### Directive
Pick up the passage on remembrance and Simon Wiesenthal, which appears below ahead of the records, and continue it from the point where it stops.

### Passage to read
Isaac Bashevis Singer once wrote: "We Jews have many faults, but amnesia is not one of them."  The point is emphasized later in today's service when we recite the Yizkor prayers.  On that occasion, we remember our own loved whose lives touched ours and whom we miss.  We might also remember friends and members of the congregation who were not our relatives, but who also profoundly impacted on our lives.  And there are still others, both known to us and unknown to us, who deserve to be remembered by us, because the lives they led could inspire us to act with responsibility.

Simon Wiesenthal, the famous and well known Nazi Hunter, died just a little over a year ago on September 20, 2005 at the age of 96.  He was an extraordinary man who took on an extraordinary task.  Rabbi Marvin Hier, dean and founder of the Wiesenthal Center, said of him.  "Simon Wiesenthal was the conscience of the Holocaust.  When the Holocaust ended in 1945 and the whole world went home to forget, he alone remained behind to remember.  He did not forget.

### Data supplied
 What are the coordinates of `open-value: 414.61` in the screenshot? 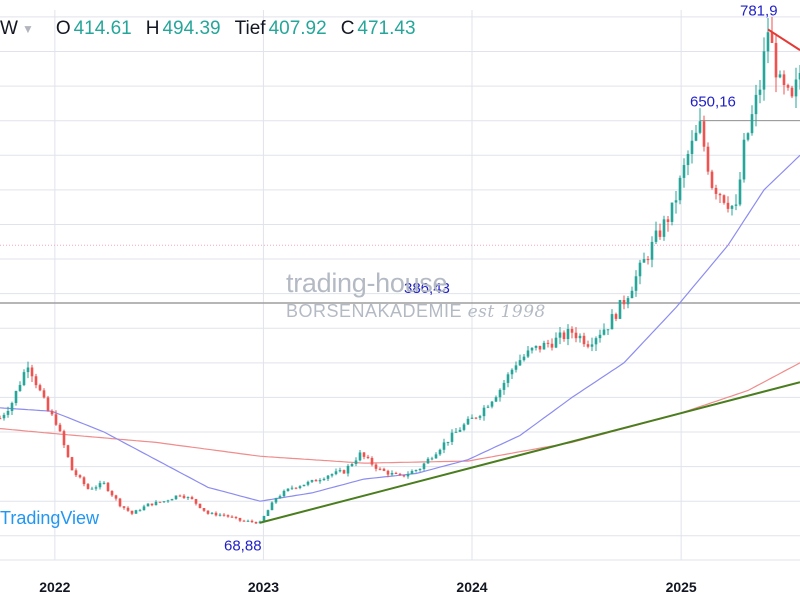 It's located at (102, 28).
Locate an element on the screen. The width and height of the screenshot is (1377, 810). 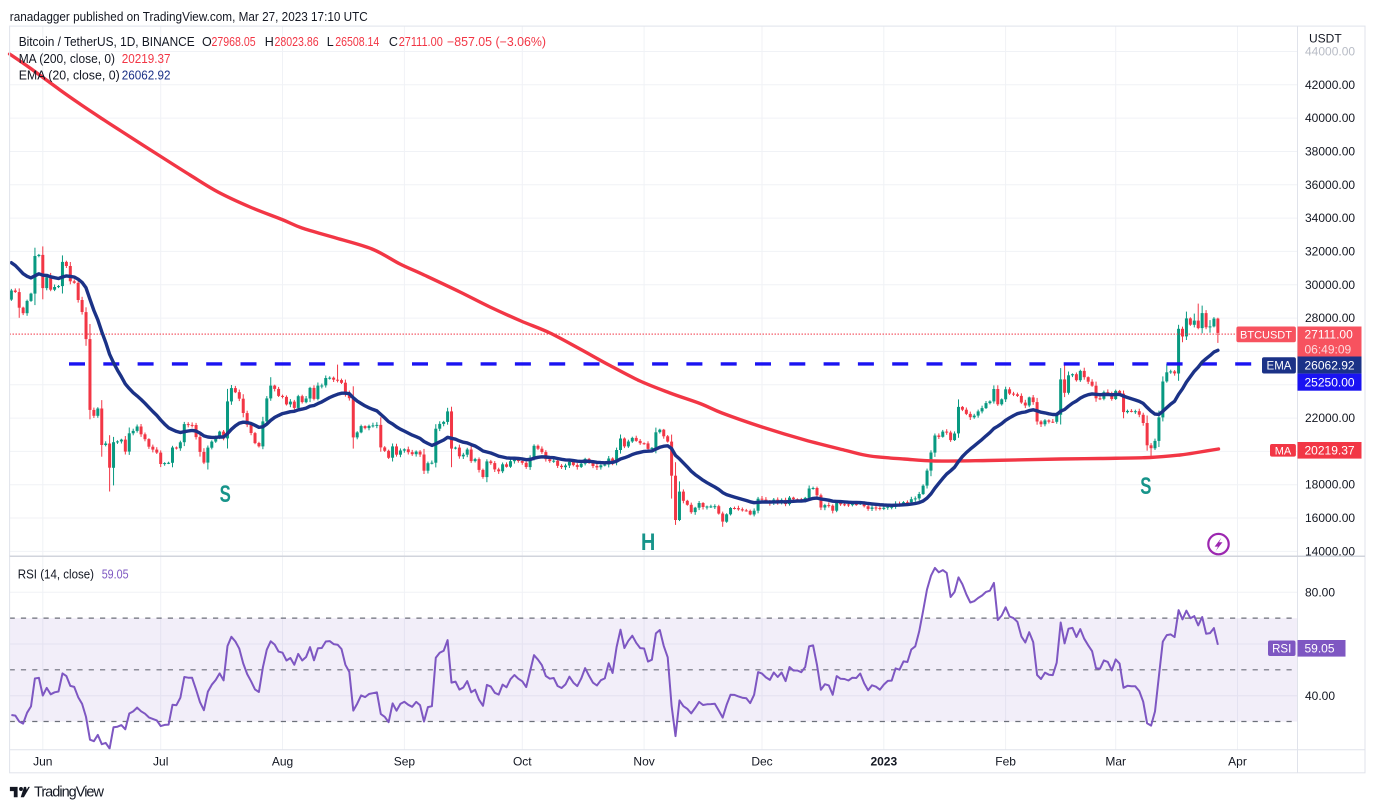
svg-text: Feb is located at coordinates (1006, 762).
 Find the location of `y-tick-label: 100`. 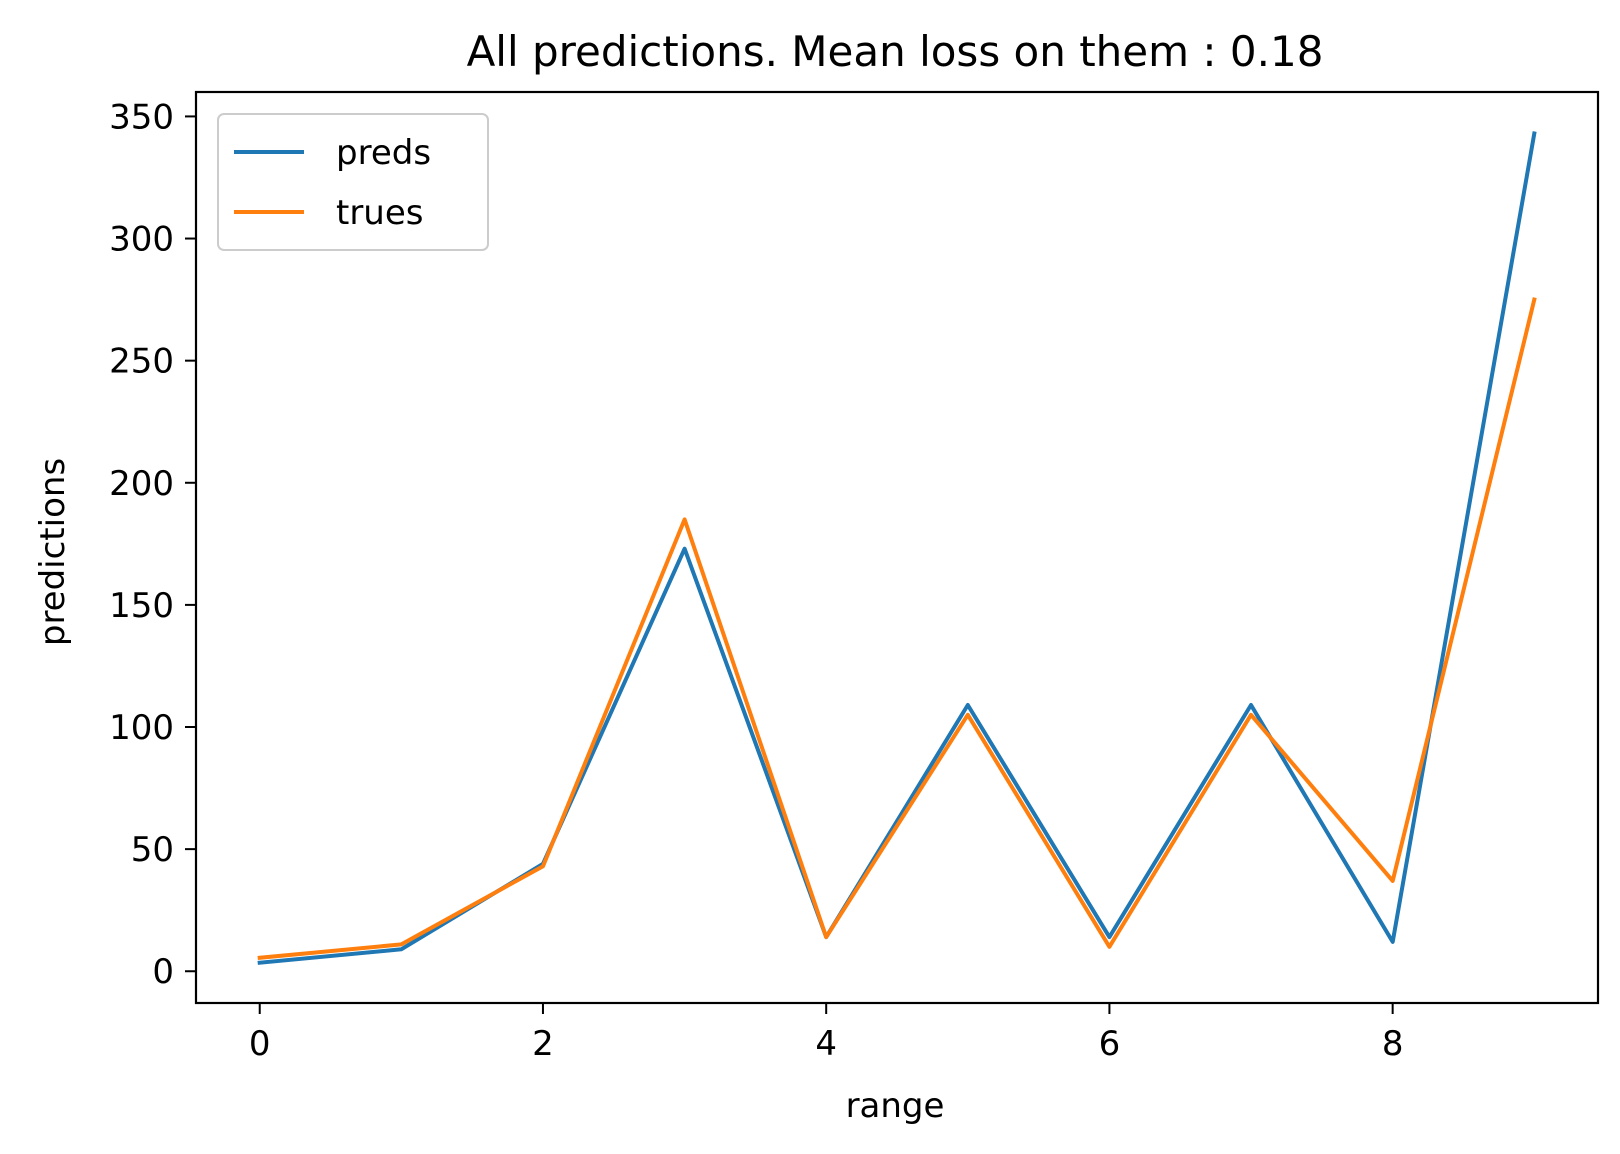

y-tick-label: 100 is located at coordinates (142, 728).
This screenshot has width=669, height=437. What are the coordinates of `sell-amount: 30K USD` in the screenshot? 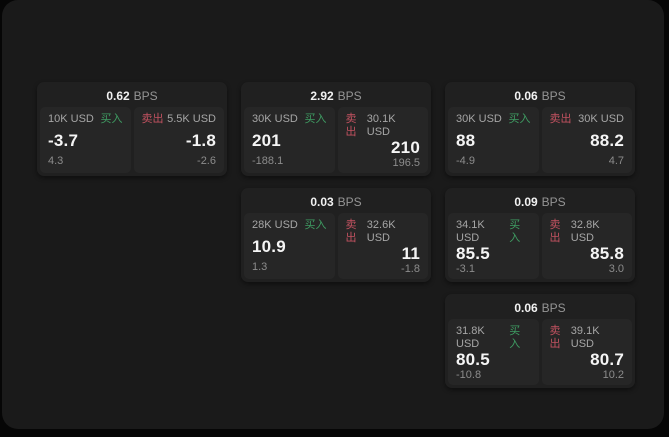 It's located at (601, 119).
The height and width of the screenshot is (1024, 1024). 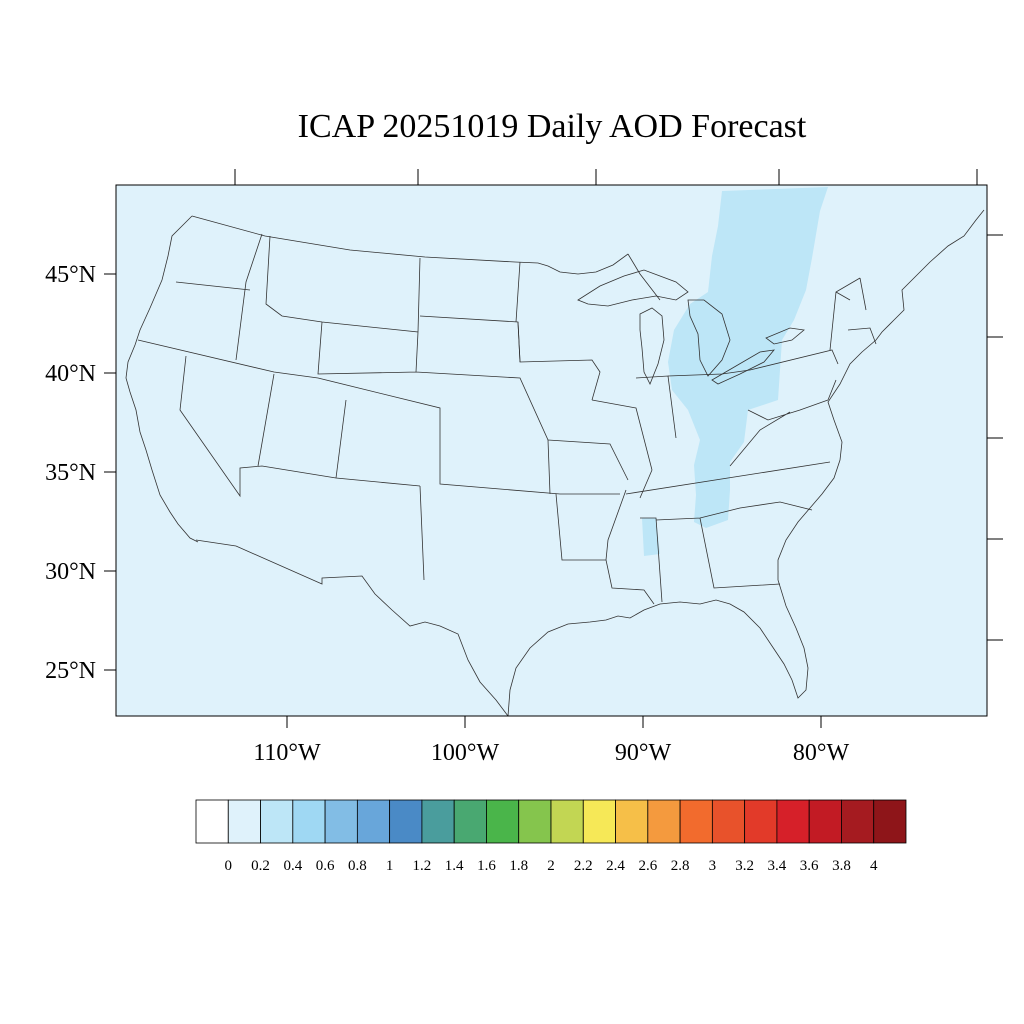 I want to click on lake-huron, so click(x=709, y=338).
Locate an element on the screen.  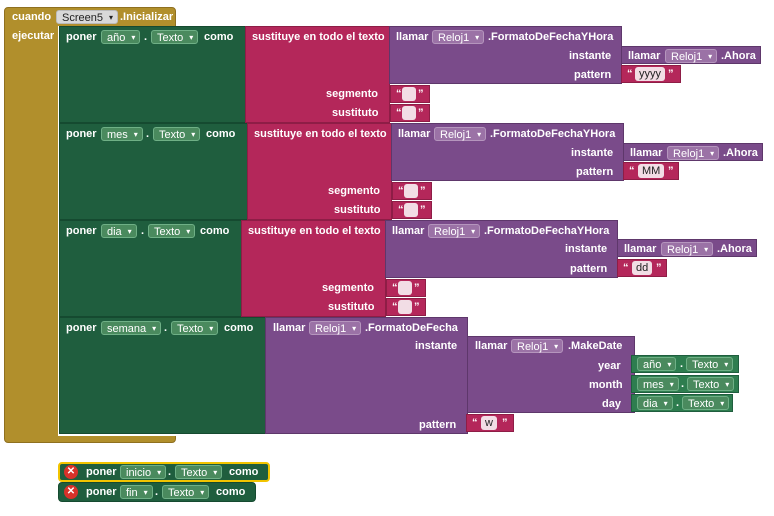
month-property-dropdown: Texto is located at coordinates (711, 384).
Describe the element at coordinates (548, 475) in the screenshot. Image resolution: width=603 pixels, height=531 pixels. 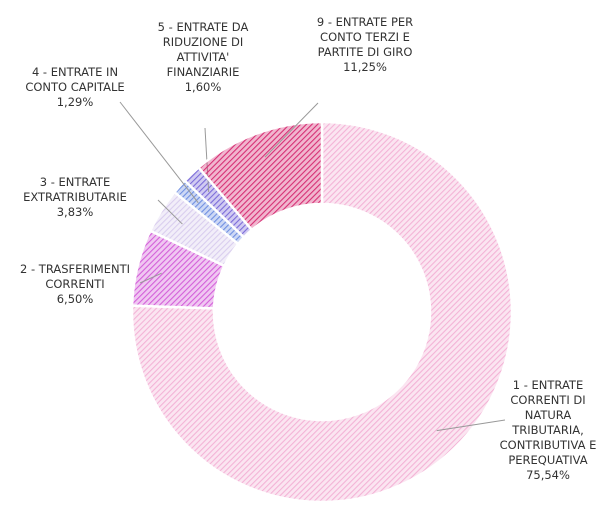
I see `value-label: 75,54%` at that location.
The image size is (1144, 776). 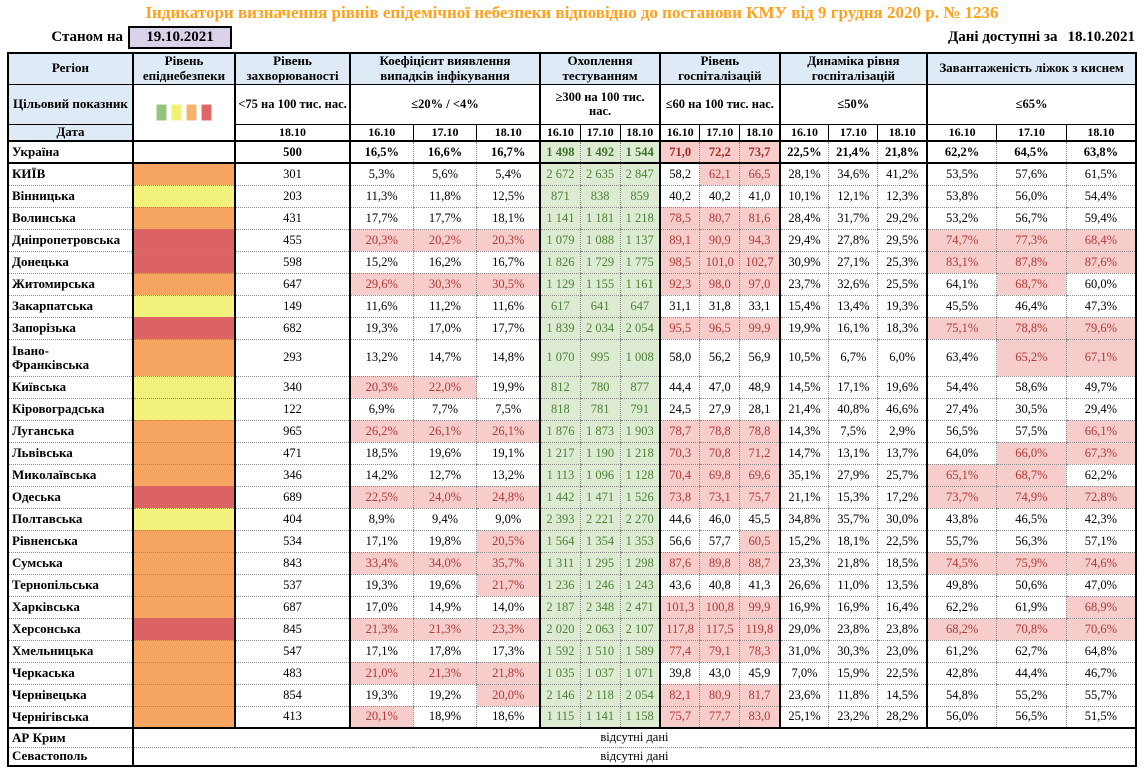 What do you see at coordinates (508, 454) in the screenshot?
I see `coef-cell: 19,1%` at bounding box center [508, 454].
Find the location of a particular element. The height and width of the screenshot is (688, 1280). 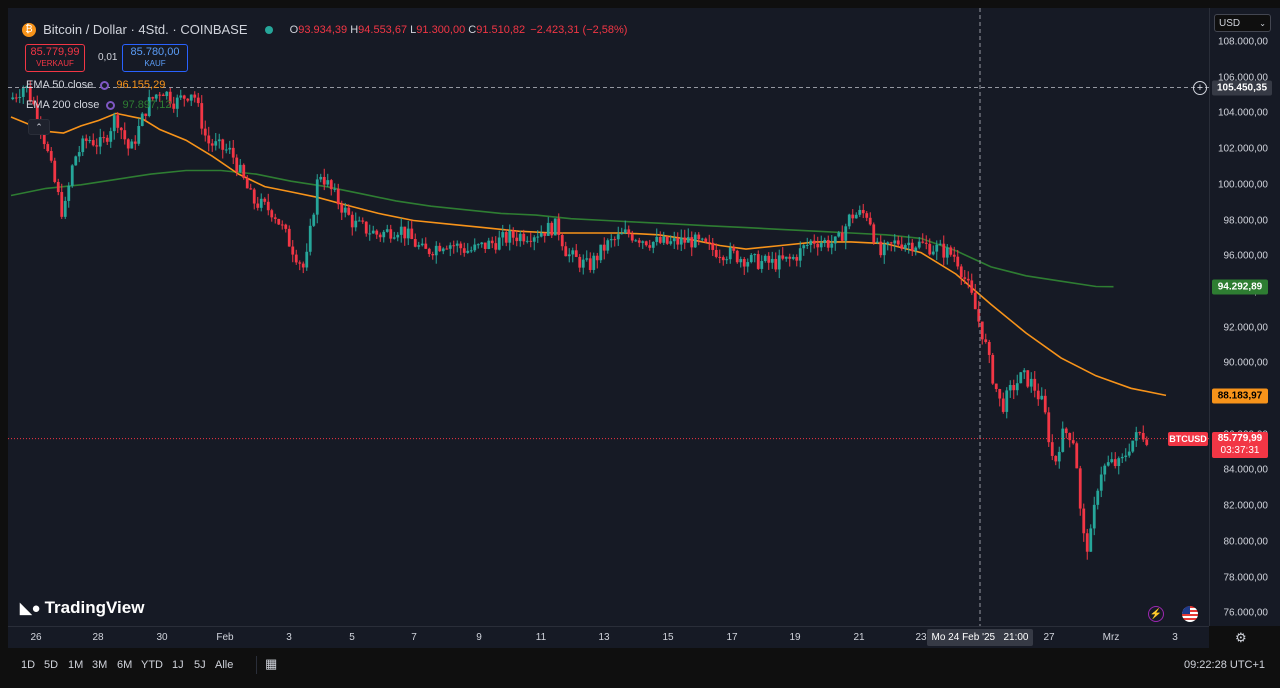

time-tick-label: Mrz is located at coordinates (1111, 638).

### Answer to the exercise
He became the permanent representative of the victims, determined to bring the perpetrators of history's greatest crime to justice.  There was no press conference, and no president, prime minister, or world leader who announced his appointment.  He just took the job.  It was a job no one else wanted.  The task was overwhelming.  The cause had few friends.  The Allies were already focused on the Cold War, the survivors were rebuilding their shattered lives and Simon Wiesenthal was all alone, combining the role of both prosecutor and detective at the same time.  Overcoming the world's indifference and apathy, Simon Wiesenthal helped bring over 1,100 Nazi War Criminals before the bar of Justice."

Simon Wiesenthal made many memorable statements and I want to share two of them with you.  The first is quoted in an interview in The Jerusalem Post International Edition, from February 5, 1994: "The only value of nearly five decades of my work is a warning to the murderers of tomorrow, that they will never rest."  The second came from a meeting with President Jimmy Carter and was reported in The Washington Post, on August 6, 1980: "There is no denying that Hitler and Stalin are alive today ... they are waiting for us to forget, because this is what makes possible the resurrection of these two monsters."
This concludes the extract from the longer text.